Dans cette liste, il manque le nom qui crispe une bonne partie du monde médiatique français et au-delà, le conservateur conquérant Vincent Bolloré. La CFDT Journalistes pose la question : allons-nous « vers la Bolloré School of Journalism ? »
Le syndicat développe : « Créée par Dick May, une écrivaine-journaliste heurtée par les dérives d'une grande partie de la presse lors de l'Affaire Dreyfus, elle fut d'abord un département de l'École des Hautes Études Sociales (EHES) et voulait professionnaliser un métier jusque-là sans véritable cadre déontologique, en insistant sur les valeurs laïques et en l'ouvrant aux femmes. Il est donc pour le moins paradoxal que cette école se retrouve aujourd'hui dirigée par les descendants (à cet égard, la présence d'un groupe humaniste comme Bayard nous étonne au plus haut point) de ceux contre qui elle se créa... »

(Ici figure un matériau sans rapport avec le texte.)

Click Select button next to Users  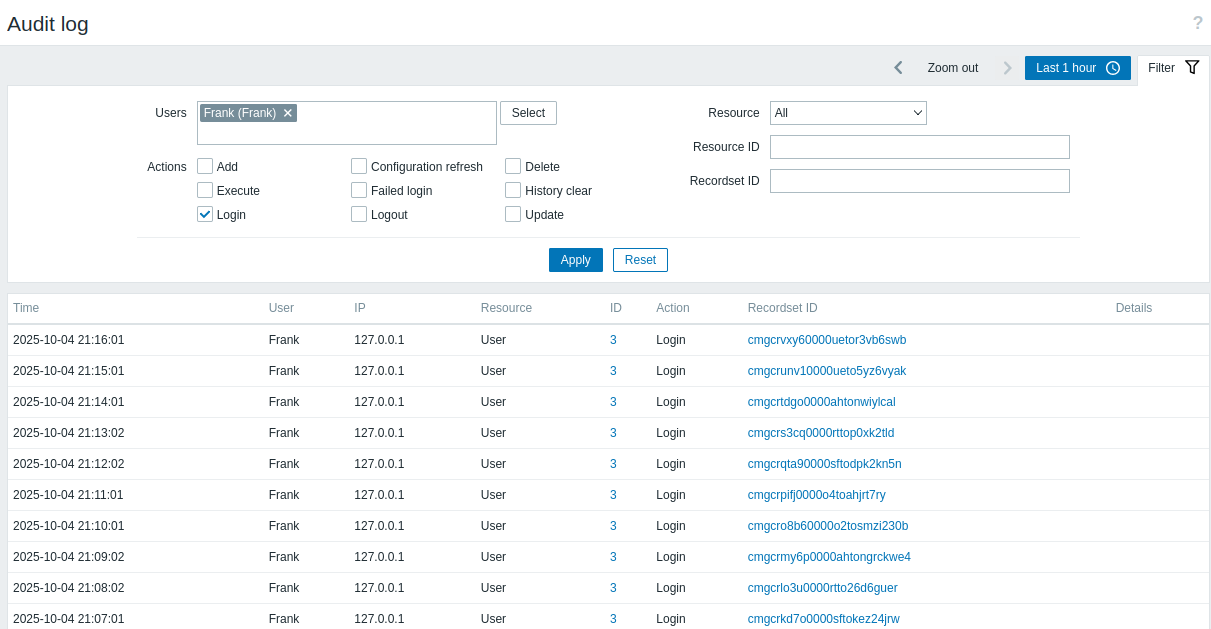528,113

Bayard assure en effet porter un projet éditorial « humaniste », plaçant l’homme au cœur de ses ambitions. Le groupe revendique une « confiance dans les vertus de l’esprit, l’importance et l’inaltérabilité de l’écrit ».
La CFDT Journalistes alerte sur une « prise de l'ESJ Paris par un consortium de conservateurs catholiques ». De Bolloré à Bayard, on reste en effet entre catholiques, mais pas tout à fait le même catholicisme : celui de Bayard, qui a connu une grande évolution avec le temps, a été raconté dans un livre collectif paru en 2024, à l'occasion du 150e anniversaire du groupe.
Originellement connu sous le nom de Bonne Presse, l'initiative fut initiée par le père Vincent de Paul Bailly en 1873, commençant avec la publication de Pèlerin pour orchestrer les pèlerinages, une pratique populaire de l'époque. En 1880, La Croix est lancée et devient un quotidien en 1883, se positionnant comme un outil de reconquête catholique dans un contexte de sécularisation croissante, symbolisée par des initiatives telles que la loi Ferry, qui fait retirer les crucifix des écoles publiques.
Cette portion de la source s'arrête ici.